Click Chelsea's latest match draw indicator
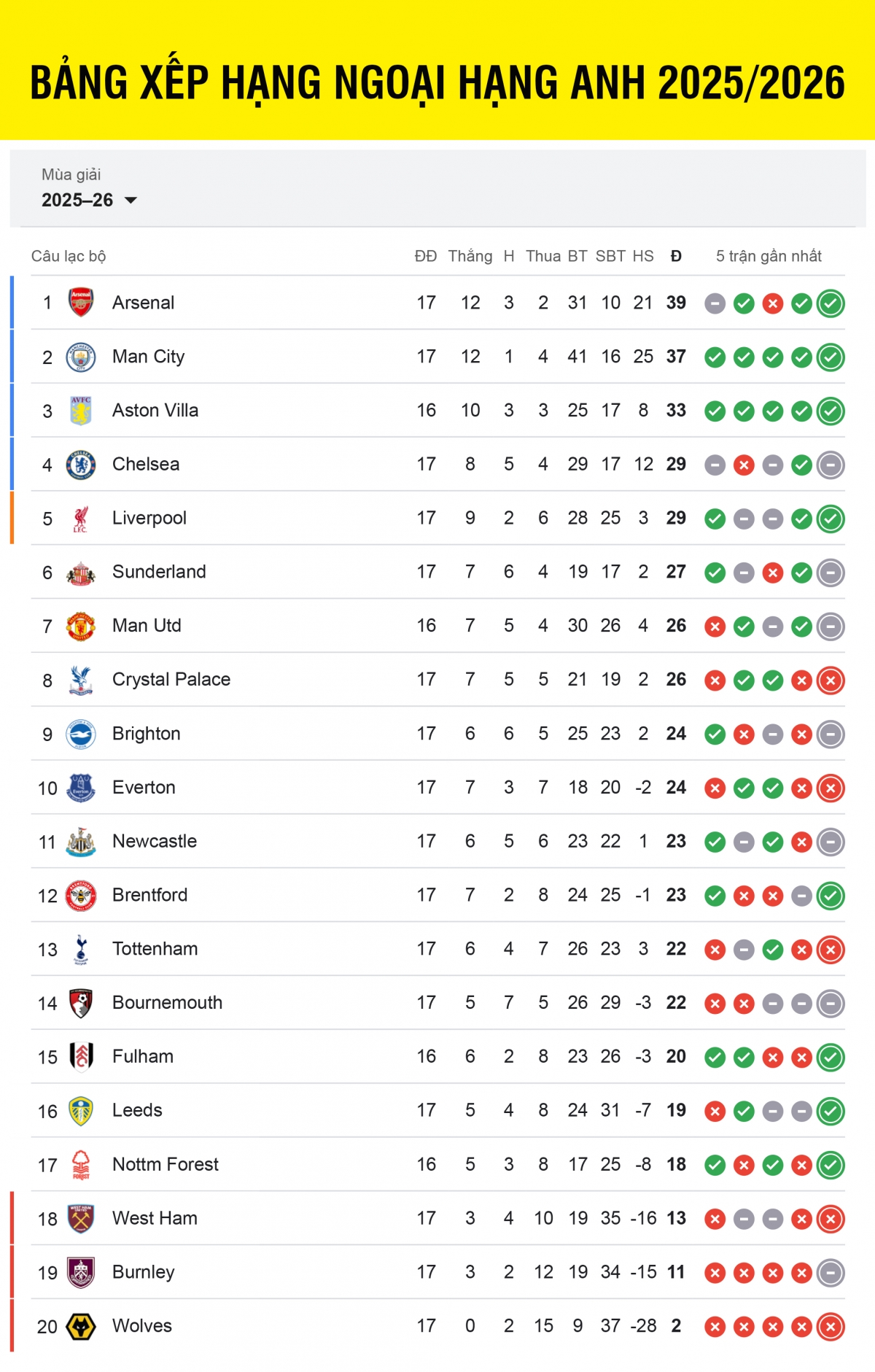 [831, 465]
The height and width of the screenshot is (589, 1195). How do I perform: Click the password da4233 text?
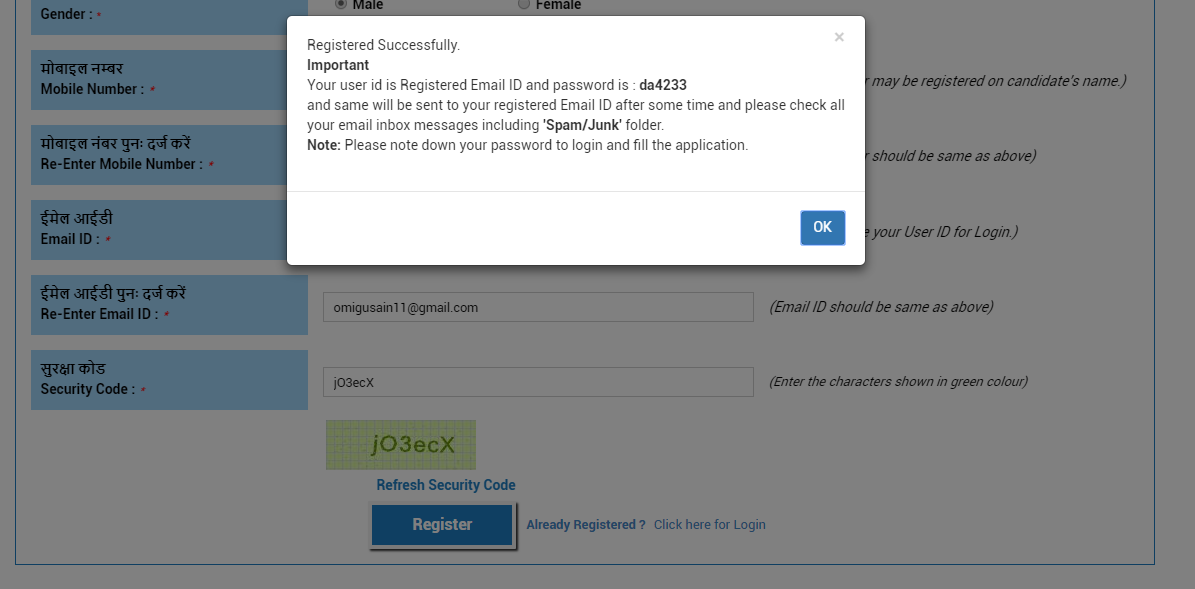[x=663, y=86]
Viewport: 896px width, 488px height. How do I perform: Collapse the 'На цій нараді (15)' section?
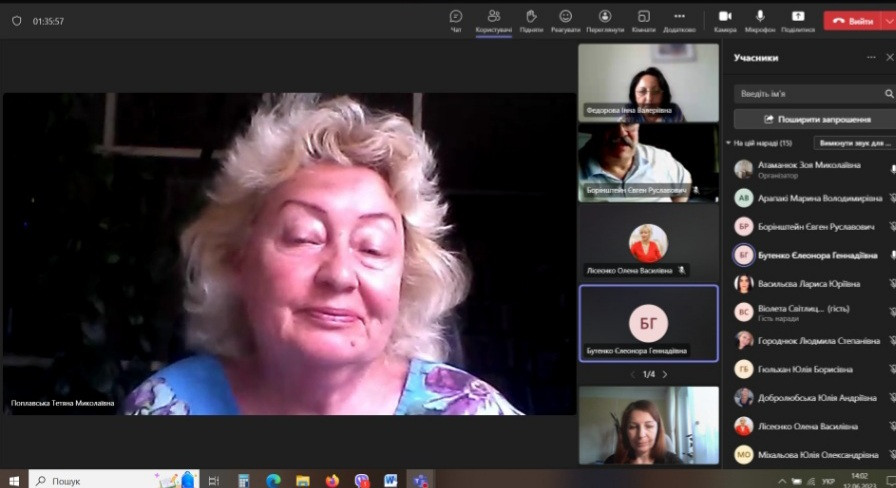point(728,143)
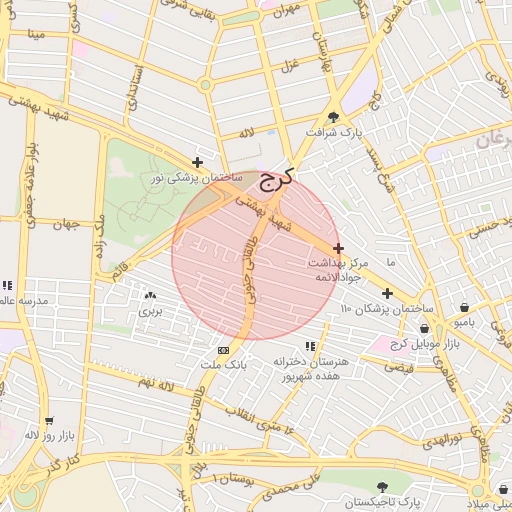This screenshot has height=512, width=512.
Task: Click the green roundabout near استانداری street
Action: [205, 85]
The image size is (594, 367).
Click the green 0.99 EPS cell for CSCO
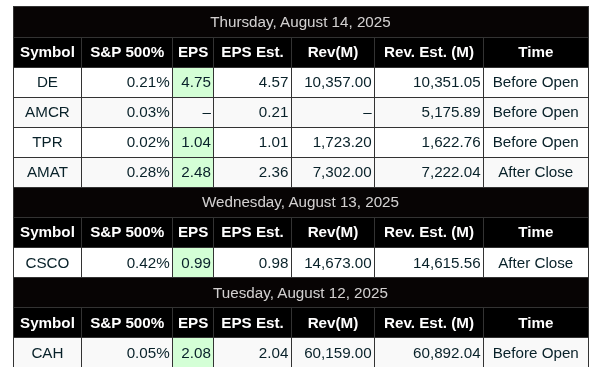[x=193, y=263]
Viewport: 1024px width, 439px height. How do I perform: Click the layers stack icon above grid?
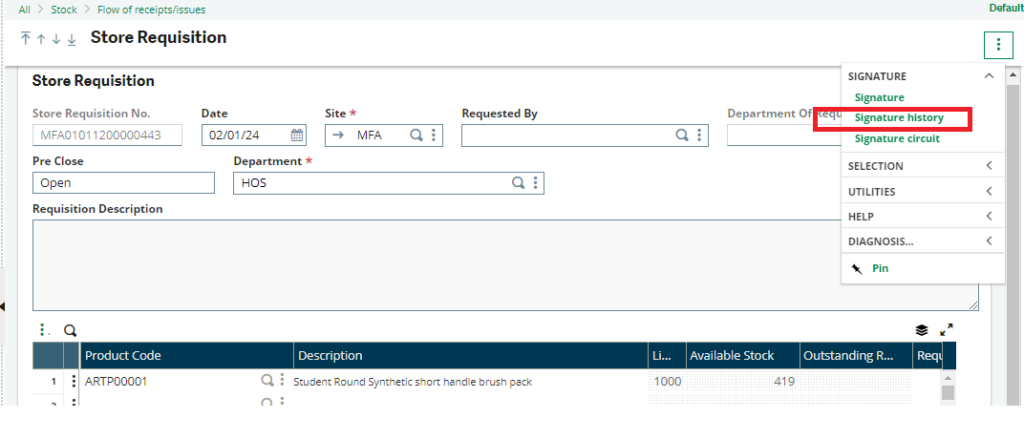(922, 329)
+++
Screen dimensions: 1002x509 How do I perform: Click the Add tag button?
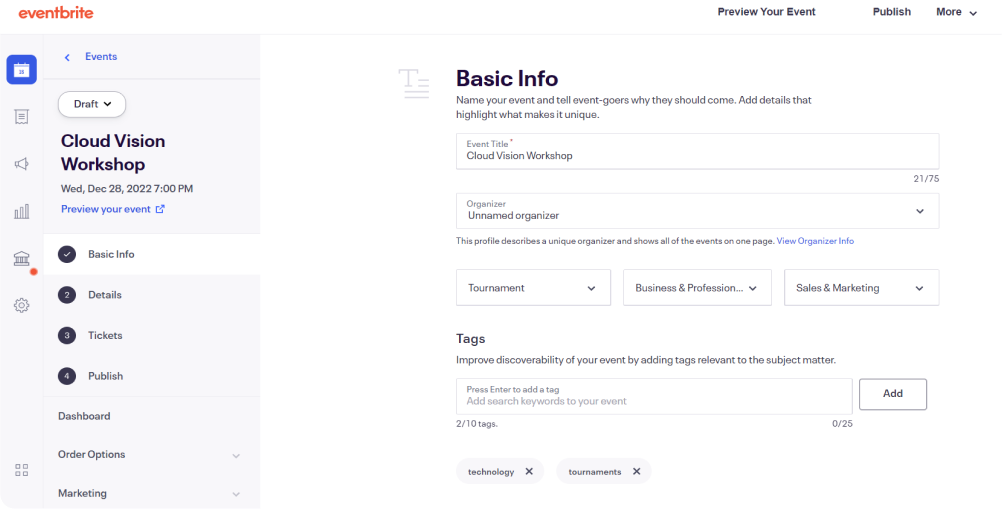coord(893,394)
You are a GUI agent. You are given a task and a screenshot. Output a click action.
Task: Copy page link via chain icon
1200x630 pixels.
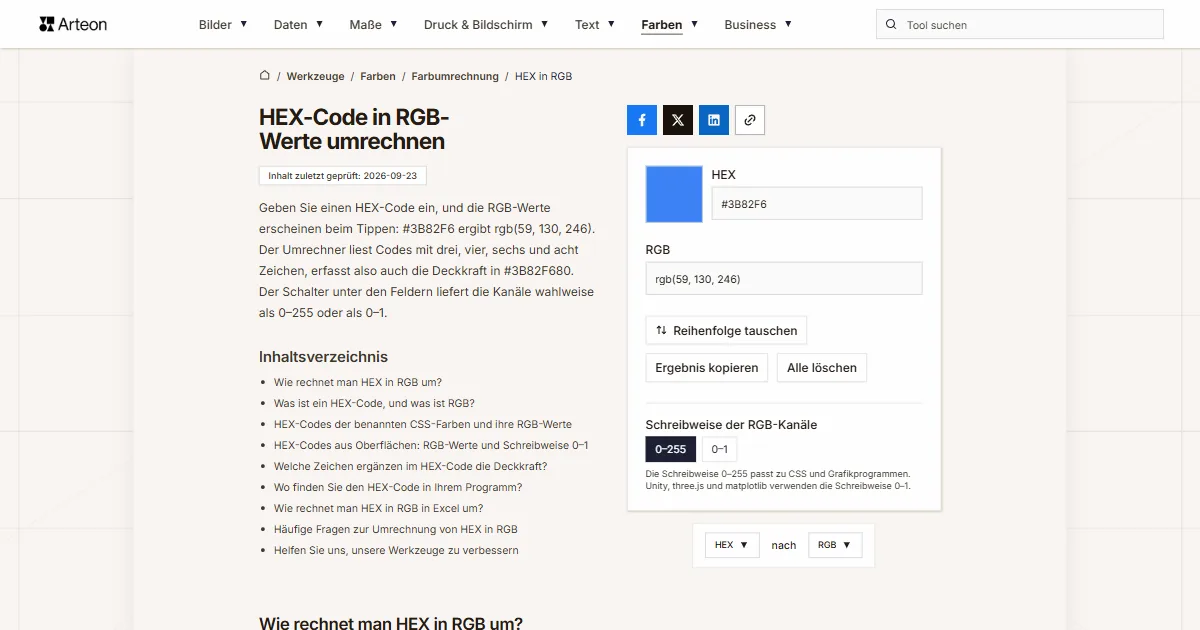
+++
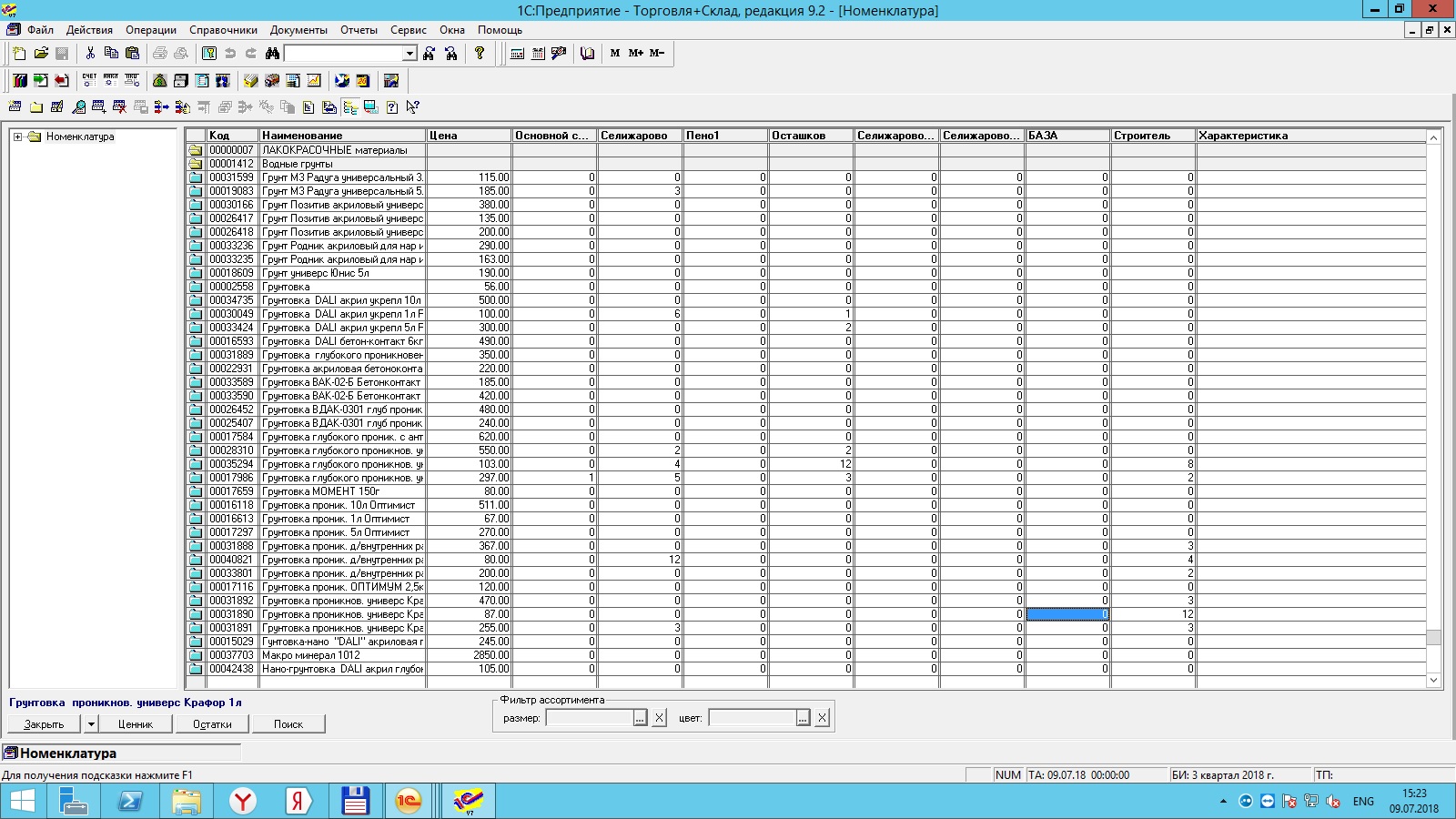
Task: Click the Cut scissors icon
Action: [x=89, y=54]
+++
- Required action
Repeat word for word the lines above that run from the line containing "Task: Copy page link via chain icon" through the line containing "1200x630 pixels.", both ends included, and nothing else.

- Exercise result
Task: Copy page link via chain icon
1200x630 pixels.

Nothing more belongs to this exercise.